Лева подумал, как ответить покороче.
– С тобой нет. С мамой и папой нет. И еще… с одним человеком. А вообще заикаюсь. Довольно сильно. Просто ни слова не могу сказать.
– С каким это «одним человеком»? – заинтересовался Рабин. – На воле? Или здесь уже?
– Здесь, – сказал Лева. – Но об этом потом…
Саня Рабин потом сыграл в их отношениях (ах черт, улыбнулся Лева, каким же волшебным было это слово когда-то) важнейшую роль. Роль друга, через которого передавалось что-то самое важное, чего напрямую сказать было нельзя. Ей нельзя. Он почему-то сразу мог сказать все что угодно.
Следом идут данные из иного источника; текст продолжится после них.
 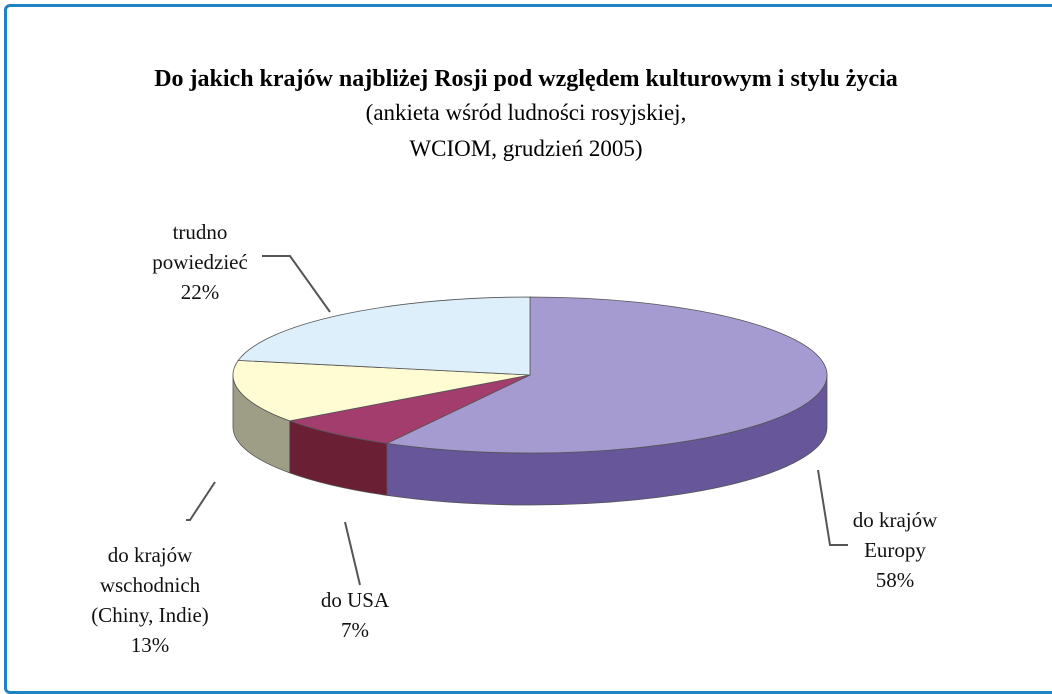 I want to click on chart-subtitle: WCIOM, grudzień 2005), so click(x=526, y=148).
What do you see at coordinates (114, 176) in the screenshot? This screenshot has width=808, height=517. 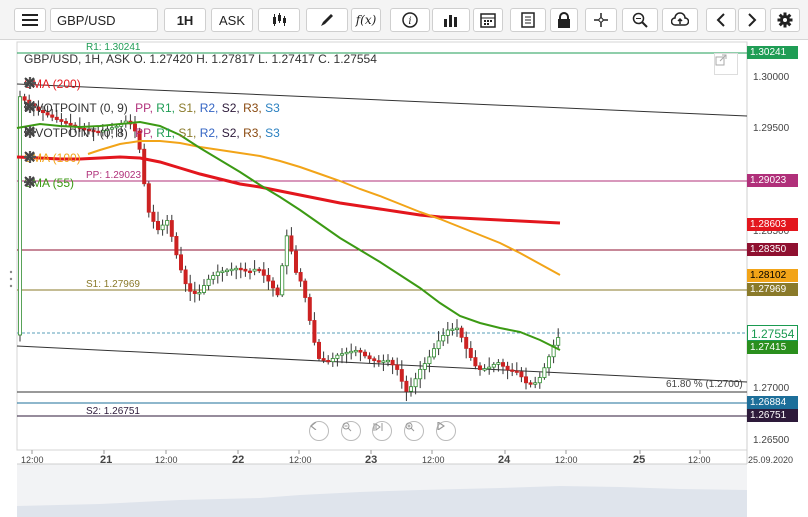 I see `pp-level-label: PP: 1.29023` at bounding box center [114, 176].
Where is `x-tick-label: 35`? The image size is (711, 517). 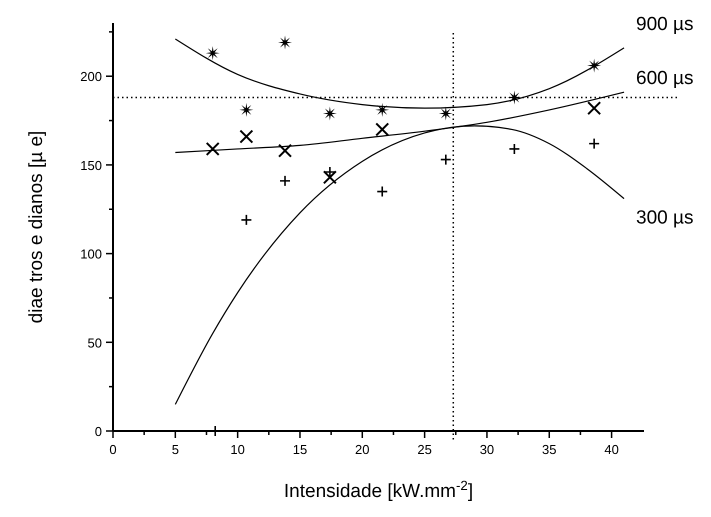
x-tick-label: 35 is located at coordinates (549, 450).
И сделать.
Нина исчезла куда-то (отпустили домой) после того первого вечера с танцами на несколько дней, и пока он привыкал к отделению, его попыталась приручить Света Хренова, маленькая темно-рыжая девочка, старше его, с очень серьезным лицом, с брезгливым выражением на нем, но очень решительная.
Во время речевых ситуаций (а его повели вместе с группой в город на «речевую ситуацию» сразу, в понедельник) она шла вместе с ним, все разъясняла, а когда они возвращались вдоль оврага, замученные жарой, срывая лопухи и стебли высокой травы, она просто взяла его за руку и сказала, чтобы он вел ее дальше, потому что она дико устала.
Он послушно повел, сама Света Хренова его совершенно не волновала, а вот горячая ее ладонь взволновала довольно сильно, к концу пути он ощутил прилив нежности, ощутил себя добрым, хотя и слегка неуклюжим рыцарем, и она попрощалась с ним весело, с победительной улыбкой.
На эти речевые ситуации они ходили еще два раза, гуляя в парке, заходя в магазины, их врач-логопед шла вместе с ними, объясняя новые задания: нужно было подходить к прохожим, выясняя что-то типа «как пройти в библиотеку», спрашивать в магазине, что сколько стоит, вообще подходить с любыми вопросами к любым людям, задания были неконкретные, и Лева долго думал, что и как надо спрашивать, сочинял слова, а Света ему подсказывала, смеясь над его неповоротливостью и тугоумием:
– Ну какая разница, Лева? Ты же не на самом деле что-то хочешь спросить, какая разница? Будь проще, говори все что в голову придет!
– А если ничего не приходит?
– Ну давай я тебя научу… Вон, видишь женщина с ребенком, подойди и спроси: «Сколько лет вашему ребенку?»
Лева подошел к ребенку и долго смотрел, как он ковыряется в земле лопаткой, пока мать не подхватила его и, испуганно оглядываясь, не понеслась прочь. Светка хохотала в голос…
И все-таки спросить что-то удавалось, мучительно, тяжело, но все же гораздо легче, чем дома, чем в тех обычных ситуациях, когда вдруг он оставался один на один с незнакомыми людьми.
В пятницу Нина вернулась в больницу, и, подходя к корпусу, он вдруг услышал из окна девчоночьей палаты страшный рев.
Плыла жара над их больницей, плыл тополиный пух, как в детстве, в его дворе на Пресне, плыли облака, такие до боли красивые, и плыл этот звук из раскрытого на втором этаже окна, разбивая все остальные и вплетаясь в них долгой, отчаянной, протяжной и очень детской нотой:
– Не могу-у-у… Я так не могу-у-у-у! Уйдите от меня!